PASSAGE SHOWN
————

[Intel-gfx] [PATCH] drm/i915: Selectively enable self-reclaim

Dave Airlie airlied at gmail.com
Fri Jul 2 02:06:23 CEST 2010


On Fri, Jul 2, 2010 at 9:59 AM, Linus Torvalds
<torvalds at linux-foundation.org> wrote:
> On Thu, Jul 1, 2010 at 3:34 PM, M. Vefa Bicakci <bicave at superonline.com> wrote:
>>
>> Based on my testing, I am happy to report that the change you suggest
>> fixes the "memory corruption (segfaults) after thaw" issue for me.
>> I can't thank you enough times for this.
>
> Hey, goodie. And you're the one to be thanked - bisecting it down to
> that commit that wasn't _meant_ to have any real semantic changes
> (except for the bug-fix of racy mapping gfp-flags update) is what
> really cracked the lid on the problem.
>
>> Now, the obligatory question: Could we have this fix applied to 2.6.32,
>> 2.6.33 and 2.6.34 ?
>
> No problem, except we should first determine exactly what flags are
> the appropriate ones. My original patch was obviously not even
> compile-tested, and I actually meant for people to use GFP_HIGHUSER
> rather than __GFP_HIGHMEM. That contains all the "regular" allocation
> flags (but not the __GFP_MOVABLE, which is still just a suspicion of
> being the core reason for the problem).
>
> And the original DRM code had:
>
>   GFP_HIGHUSER |
>   __GFP_COLD |
>   __GFP_FS |
>   __GFP_RECLAIMABLE |
>   __GFP_NORETRY |
>   __GFP_NOWARN |
>   __GFP_NOMEMALLOC
>
> which is not entirely sensible (__GFP_FS is already part of
> GFP_HIGHUSER, for example), and two of the flags (NORETRY and NOWARN)
> are the ones the driver wants to do conditionally.

————

TASK DESCRIPTION
In the mailing-list post, which flag did Linus Torvalds actually mean for people to use instead of __GFP_HIGHMEM?

EXTRACTED DATA

————

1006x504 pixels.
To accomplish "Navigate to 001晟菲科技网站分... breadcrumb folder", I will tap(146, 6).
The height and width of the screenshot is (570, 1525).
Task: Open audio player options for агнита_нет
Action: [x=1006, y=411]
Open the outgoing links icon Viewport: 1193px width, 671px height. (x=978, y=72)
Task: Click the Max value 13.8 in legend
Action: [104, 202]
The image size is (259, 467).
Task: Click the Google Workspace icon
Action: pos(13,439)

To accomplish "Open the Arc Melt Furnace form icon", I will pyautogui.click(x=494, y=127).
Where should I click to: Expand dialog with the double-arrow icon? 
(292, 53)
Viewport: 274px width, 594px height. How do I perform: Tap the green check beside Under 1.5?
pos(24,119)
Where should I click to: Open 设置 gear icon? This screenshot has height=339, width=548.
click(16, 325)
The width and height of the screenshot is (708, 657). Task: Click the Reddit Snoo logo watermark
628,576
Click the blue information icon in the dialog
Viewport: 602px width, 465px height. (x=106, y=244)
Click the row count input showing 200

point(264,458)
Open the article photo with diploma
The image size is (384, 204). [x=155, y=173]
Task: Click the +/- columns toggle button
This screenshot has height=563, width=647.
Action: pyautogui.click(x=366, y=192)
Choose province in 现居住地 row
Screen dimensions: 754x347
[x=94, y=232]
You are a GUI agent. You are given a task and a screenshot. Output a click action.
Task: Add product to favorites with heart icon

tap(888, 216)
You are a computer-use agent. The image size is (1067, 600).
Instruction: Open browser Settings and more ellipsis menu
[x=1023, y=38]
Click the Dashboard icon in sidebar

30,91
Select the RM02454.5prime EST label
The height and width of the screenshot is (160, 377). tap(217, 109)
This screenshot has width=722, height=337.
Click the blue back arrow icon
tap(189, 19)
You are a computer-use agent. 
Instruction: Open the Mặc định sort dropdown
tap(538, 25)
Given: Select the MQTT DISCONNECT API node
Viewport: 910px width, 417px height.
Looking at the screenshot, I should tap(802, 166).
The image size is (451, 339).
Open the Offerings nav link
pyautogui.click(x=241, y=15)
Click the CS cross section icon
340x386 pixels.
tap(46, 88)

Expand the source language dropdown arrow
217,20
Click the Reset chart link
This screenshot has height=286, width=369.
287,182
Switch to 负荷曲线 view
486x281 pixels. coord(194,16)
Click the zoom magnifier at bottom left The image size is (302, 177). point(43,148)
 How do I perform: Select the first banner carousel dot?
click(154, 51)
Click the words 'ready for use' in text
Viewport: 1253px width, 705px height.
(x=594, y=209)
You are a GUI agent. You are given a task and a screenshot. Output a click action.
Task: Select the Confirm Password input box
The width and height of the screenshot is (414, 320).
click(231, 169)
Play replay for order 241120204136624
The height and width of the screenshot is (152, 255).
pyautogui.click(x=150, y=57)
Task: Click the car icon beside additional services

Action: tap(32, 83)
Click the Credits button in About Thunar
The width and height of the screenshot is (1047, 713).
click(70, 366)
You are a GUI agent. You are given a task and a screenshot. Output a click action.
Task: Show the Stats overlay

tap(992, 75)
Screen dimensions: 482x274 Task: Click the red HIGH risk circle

————

RESPONSE
GFP_HIGHUSER